Beyin aktivitesini ve göz hareketlerini izleme teknolojisi, bir kişinin sürüş sırasında ne zaman uyuyacağını tespit etmek ve bir kazayı önlemek için onları uyarmak için kullanılabilir.
İngiltere'deki araştırmacılar, gözler hareket ederken beyinde neler olduğunu anlamak için iki yüksek teknolojili aracı (yüksek hızlı göz izleme ve elektroensefalografi (EEG) beyin kaydı) birleştirmek için çalışıyorlar.
Elektroensefalografi, beynin birçok nöronunun elektriksel üfürümlerini kaydetmek için sensörlerin bir kişinin kafa derisine yerleştirilmesini içerir. Araştırmacılar aynı anda göz hareketlerini ölçerken EEG'yi ölçüyorlar.
İngiltere'deki Leicester Üniversitesi'nden sinirbilimci Matias Ison, araştırma ekibinin bir parçası olan “Bu aslında çok zor bir görev, çünkü gözlerimizi her hareket ettirdiğimizde bu, EEG sinyaline çok büyük eserler getiriyor” dedi.
Bilim adamları bu teknolojiyi, bir sürücüdeki uyku hali belirtilerini saptamak için, beyin aktivitesinin karakteristik modellerini ve bir kişinin uykuya dalmanın erken evresinde olduğunu gösteren göz hareketlerinin düzensiz kalıplarını araştırmak için kullanabilirler. Gerçekten de, uykulu sürücüleri tespit etmek için göz izleme kullanan sistemler zaten geliştirilmiştir. Ancak beyin aktivitesini de izleyen sistemler tespiti büyük ölçüde iyileştirebilir.
İngiltere'nin Ulaştırma Bakanlığı'na göre, yorgunluğun İngiltere'de (araştırmanın yapıldığı yer) motor kazalarının yaklaşık yüzde 20'sine neden olduğu tahmin edilmektedir ve Birleşik Devletler ve Avustralya'daki kazalarda da önemli bir rol oynamaktadır.
Beyin ve göz izleme teknolojisi, ciddi hareket engelleri olan insanlara hareketi veya iletişimi geri yüklemeyi amaçlayan beyin bilgisayar arayüzlerini geliştirmek için de kullanılabilir ve aslında bazı sistemler bunları zaten kullanır. Örneğin, motor nöronların ilerleyen dejenerasyonuna neden olan bir hastalık olan amyotrofik lateral sklerozlu (Lou Gehrig hastalığı) insanlar, hastalığın geç aşamalarına kadar göz hareketlerini iyi kontrol altında tuttular.
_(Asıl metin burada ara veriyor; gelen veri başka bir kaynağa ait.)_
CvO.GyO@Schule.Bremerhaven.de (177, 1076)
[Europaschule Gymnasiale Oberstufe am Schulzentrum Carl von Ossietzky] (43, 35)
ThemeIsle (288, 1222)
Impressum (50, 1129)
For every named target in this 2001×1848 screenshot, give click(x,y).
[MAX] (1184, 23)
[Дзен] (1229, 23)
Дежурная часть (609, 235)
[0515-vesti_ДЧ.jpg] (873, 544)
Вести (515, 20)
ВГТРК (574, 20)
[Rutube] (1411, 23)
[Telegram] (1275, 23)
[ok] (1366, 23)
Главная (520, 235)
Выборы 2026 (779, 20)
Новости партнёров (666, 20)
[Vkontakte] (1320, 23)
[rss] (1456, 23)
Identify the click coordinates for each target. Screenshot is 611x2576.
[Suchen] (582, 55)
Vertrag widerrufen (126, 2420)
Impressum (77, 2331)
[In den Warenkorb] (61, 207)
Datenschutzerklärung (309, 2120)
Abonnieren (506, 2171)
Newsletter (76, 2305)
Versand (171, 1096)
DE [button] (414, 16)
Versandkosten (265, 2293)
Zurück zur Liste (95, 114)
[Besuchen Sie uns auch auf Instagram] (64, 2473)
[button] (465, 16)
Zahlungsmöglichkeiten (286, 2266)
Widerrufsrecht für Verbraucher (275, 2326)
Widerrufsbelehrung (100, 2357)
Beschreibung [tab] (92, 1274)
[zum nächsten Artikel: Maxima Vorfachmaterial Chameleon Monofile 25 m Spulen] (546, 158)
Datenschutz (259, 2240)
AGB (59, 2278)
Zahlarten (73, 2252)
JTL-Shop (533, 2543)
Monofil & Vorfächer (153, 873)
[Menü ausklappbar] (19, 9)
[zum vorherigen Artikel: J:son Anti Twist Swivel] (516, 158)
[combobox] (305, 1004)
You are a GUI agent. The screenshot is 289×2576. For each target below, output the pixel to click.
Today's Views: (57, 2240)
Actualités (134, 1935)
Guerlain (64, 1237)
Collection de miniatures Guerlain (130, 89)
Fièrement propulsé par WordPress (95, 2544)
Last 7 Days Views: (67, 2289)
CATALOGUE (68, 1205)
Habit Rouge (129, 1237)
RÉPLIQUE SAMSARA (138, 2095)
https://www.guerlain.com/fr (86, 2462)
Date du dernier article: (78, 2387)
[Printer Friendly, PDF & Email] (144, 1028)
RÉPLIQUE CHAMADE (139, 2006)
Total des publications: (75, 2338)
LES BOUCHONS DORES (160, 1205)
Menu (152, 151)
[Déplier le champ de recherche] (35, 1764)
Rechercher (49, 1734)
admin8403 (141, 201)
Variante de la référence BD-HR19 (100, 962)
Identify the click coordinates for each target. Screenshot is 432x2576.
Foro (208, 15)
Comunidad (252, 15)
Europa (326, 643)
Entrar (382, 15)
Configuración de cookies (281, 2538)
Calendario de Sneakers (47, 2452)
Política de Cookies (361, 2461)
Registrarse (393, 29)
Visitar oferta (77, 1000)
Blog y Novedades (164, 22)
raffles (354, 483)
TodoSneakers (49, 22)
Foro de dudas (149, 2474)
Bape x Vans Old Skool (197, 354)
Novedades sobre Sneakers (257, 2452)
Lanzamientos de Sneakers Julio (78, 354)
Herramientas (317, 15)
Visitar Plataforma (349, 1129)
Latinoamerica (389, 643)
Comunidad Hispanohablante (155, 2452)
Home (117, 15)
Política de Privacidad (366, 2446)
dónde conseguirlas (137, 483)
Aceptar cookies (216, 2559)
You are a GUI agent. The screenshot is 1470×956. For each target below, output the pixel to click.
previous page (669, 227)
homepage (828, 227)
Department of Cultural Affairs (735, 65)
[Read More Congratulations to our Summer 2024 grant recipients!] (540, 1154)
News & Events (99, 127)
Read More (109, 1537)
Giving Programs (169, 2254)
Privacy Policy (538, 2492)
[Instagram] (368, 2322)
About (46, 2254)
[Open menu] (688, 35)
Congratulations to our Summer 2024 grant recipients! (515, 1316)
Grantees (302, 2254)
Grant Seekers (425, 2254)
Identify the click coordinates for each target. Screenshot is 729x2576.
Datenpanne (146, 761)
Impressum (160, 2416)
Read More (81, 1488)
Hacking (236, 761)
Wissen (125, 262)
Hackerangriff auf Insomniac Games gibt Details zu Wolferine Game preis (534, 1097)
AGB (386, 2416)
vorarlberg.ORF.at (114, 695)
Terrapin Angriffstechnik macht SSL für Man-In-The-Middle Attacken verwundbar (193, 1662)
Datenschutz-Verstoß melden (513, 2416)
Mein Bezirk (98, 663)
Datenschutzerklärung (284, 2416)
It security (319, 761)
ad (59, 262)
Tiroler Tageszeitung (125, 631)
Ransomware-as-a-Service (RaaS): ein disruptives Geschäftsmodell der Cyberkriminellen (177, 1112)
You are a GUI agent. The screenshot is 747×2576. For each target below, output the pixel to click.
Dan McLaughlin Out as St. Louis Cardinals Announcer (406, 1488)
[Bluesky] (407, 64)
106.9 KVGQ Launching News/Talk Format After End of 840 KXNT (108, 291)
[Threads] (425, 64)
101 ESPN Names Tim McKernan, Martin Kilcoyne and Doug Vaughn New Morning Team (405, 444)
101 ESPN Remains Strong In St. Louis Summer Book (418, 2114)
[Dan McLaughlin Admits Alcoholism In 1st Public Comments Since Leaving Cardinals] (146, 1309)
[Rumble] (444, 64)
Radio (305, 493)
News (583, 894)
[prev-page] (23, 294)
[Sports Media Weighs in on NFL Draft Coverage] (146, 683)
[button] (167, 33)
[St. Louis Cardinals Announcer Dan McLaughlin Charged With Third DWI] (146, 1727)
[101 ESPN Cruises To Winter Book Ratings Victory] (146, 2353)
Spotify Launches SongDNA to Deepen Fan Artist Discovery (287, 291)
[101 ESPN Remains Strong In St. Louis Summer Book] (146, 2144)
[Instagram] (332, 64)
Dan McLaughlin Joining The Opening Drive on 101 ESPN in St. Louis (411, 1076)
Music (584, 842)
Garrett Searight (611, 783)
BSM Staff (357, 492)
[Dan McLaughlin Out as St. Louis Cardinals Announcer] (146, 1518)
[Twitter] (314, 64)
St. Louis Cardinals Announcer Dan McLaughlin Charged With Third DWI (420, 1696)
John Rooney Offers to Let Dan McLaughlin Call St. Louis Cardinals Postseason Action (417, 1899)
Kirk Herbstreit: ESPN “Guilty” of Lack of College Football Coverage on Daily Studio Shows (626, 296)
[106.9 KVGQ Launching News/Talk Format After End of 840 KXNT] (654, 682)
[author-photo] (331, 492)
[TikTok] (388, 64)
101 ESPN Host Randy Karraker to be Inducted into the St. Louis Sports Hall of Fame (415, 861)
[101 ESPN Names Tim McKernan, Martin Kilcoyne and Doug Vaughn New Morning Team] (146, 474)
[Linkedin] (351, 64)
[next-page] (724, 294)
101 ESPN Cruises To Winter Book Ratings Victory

Yetkili, EEG kontrolü ile göz takibinin dahil edilmesinin, beyin bilgisayar arayüzlerinin iyileştirilmesine yol açabileceğini söyledi.
Ancak bu noktada, Ison ve meslektaşları hala göz hareketleri ve beyin aktivitesinin arkasındaki temel mekanizmaları anlamaya çalışıyorlar. Bu mekanizmalar, örneğin, bir kalabalığın içindeki bir arkadaşı tanımak için önemlidir. İnsanlar tanıdık olanı bulana kadar bireysel yüzlere sırayla bakarlar, ama beyin ne yapıyor? Şimdiye kadar, insanlar bu fenomeni, katılımcıların resimlerini göstererek ve hareketin beyin sinyallerinde yaratacağı eserler nedeniyle gözlerini hareket ettirmemelerini söyleyerek incelediler.
Ison LiveScience'a verdiği demeçte, "Beynimizi inceleme şeklimiz ile işlerin gerçekleşme şekli arasında büyük bir boşluk vardı" dedi. Bu boşluğu kapatmayı umduğunu söyledi. Şu anki deneyleri, bir kişinin doğal göz hareketlerini kullanarak bir kalabalığın içinde bir yüz aramasını içeriyor.
İlk EEG 80 yıldan fazla bir süre önce inşa edildi ve bilim adamları bunu son 50 yıldır araştırma ve klinik uygulamalar için kullanıyorlar. Yine de, "gerçekten sadece beynin gerçek yaşam koşullarında doğal görüntülemeyi nasıl çalıştığını anlamaya başlıyoruz."